Lula dispara contra o Centrão: “Não vou implorar apoio nem comprar deputado”
Em tom de desabafo, o presidente criticou a “pequenez” de partidos como União Brasil e PP e deixou claro que não pretende ceder a pressões por cargos para manter alianças.
Em meio à crescente tensão política dentro do governo, o presidente Luiz Inácio Lula da Silva (PT) voltou a mirar suas críticas no Centrão. Irritado com as constantes chantagens políticas, Lula afirmou que não vai se ajoelhar para conseguir apoio e muito menos negociar ministérios em troca de votos.
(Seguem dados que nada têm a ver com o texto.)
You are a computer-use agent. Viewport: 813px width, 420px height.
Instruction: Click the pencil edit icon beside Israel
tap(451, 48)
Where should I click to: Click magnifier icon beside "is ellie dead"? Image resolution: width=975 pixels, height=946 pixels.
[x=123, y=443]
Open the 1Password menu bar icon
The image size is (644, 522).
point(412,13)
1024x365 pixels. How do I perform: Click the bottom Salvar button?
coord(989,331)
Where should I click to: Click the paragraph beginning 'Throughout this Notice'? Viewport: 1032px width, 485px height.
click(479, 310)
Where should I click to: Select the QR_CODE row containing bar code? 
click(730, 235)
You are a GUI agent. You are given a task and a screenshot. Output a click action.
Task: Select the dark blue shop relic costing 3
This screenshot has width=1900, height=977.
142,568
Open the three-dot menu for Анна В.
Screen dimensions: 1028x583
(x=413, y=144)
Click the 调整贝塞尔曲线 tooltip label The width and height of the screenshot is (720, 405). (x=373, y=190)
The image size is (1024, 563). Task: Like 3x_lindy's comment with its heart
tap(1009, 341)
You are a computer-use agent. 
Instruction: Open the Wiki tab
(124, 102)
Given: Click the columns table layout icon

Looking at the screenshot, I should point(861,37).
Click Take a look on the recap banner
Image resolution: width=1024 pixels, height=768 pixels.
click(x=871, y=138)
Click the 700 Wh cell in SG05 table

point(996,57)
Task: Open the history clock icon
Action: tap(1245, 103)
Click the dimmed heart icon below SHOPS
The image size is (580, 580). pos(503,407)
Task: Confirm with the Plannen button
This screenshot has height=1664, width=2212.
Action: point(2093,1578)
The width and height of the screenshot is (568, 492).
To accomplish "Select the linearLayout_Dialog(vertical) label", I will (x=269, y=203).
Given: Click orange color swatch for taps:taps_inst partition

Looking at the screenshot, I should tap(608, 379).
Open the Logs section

A declaração veio em um momento em que cresce a pressão para que os ministros André Fufuca (Esportes) e Celso Sabino (Turismo) — ambos ligados ao União Brasil — deixem o governo por falta de fidelidade ao Planalto.
Lula não poupou palavras. Chamou de “pequenez política” a postura de legendas como o PP e o União Brasil, que seguem cobrando mais espaço na Esplanada enquanto mantêm alianças ambíguas com a oposição.
“Eu não vou implorar apoio de ninguém. Governo se faz com quem tem grandeza, não com quem quer viver de cargos”, teria dito o presidente a aliados.
Nos bastidores, o recado foi entendido como uma tentativa de reafirmar autonomia e autoridade num momento em que o Planalto tenta equilibrar a governabilidade com a pressão por emendas e nomeações.
Lula, mais uma vez, aposta no discurso de que política não se faz com troca de favores, mas com projetos de país — embora, na prática, o tabuleiro de Brasília continue girando em torno de quem entrega mais cargos e verbas.
Enquanto o Centrão estica a corda, o presidente parece disposto a testá-la até o limite, reforçando: “prefiro perder apoio do que perder o respeito”.